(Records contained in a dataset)
•••••
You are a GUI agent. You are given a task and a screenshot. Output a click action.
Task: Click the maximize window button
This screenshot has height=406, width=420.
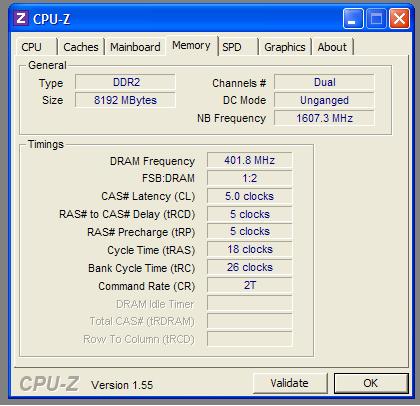376,18
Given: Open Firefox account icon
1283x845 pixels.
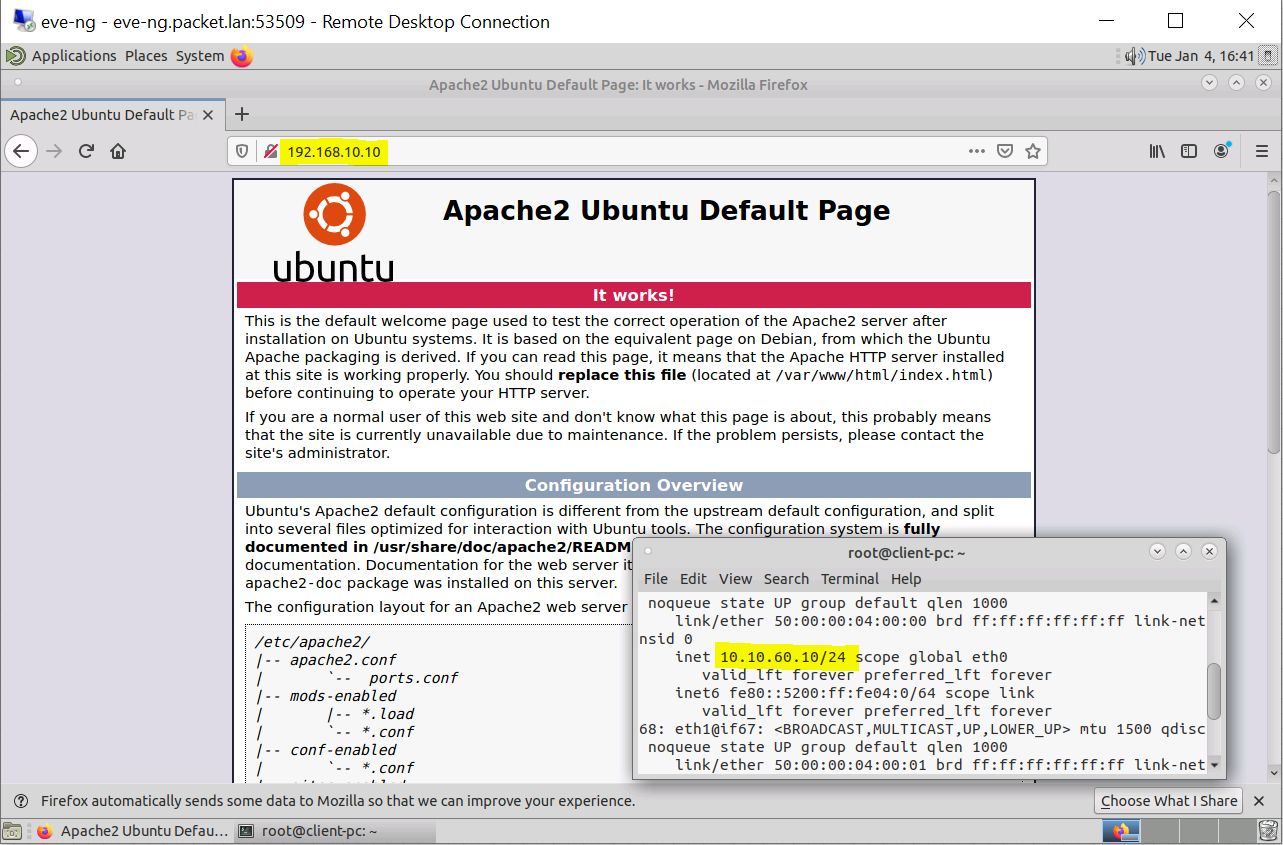Looking at the screenshot, I should click(1221, 151).
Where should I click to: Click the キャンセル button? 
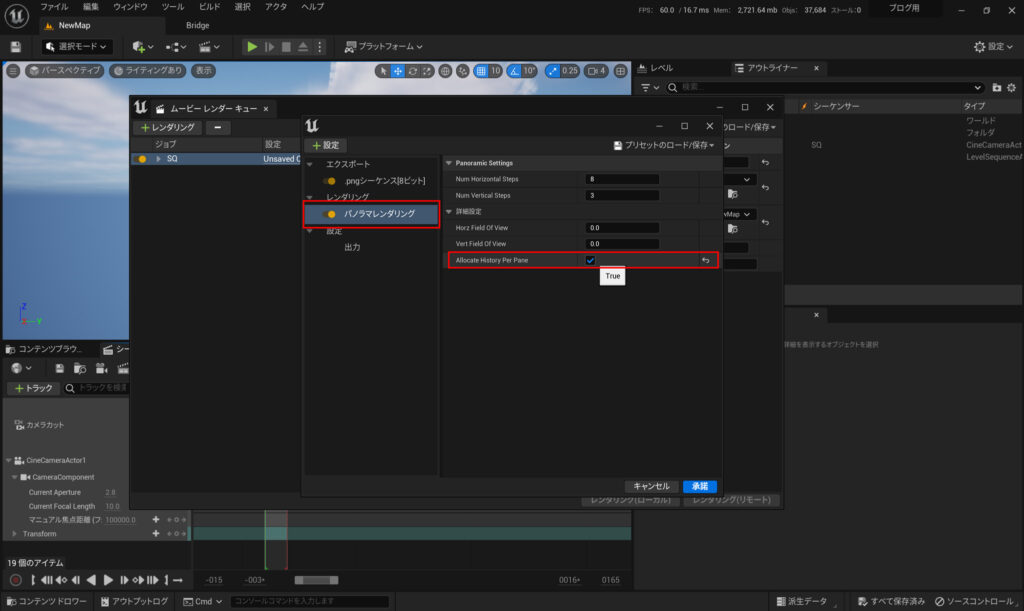(651, 486)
•••••
> **Task objective**
From the line containing "1283x845 pixels." through the last line of the entries, both included, print each line exactly and omit any picture.

> **Exercise output**
1283x845 pixels.
Looking at the screenshot, I should click(1221, 151).
Where should I click to: Click the キャンセル button? 
(651, 486)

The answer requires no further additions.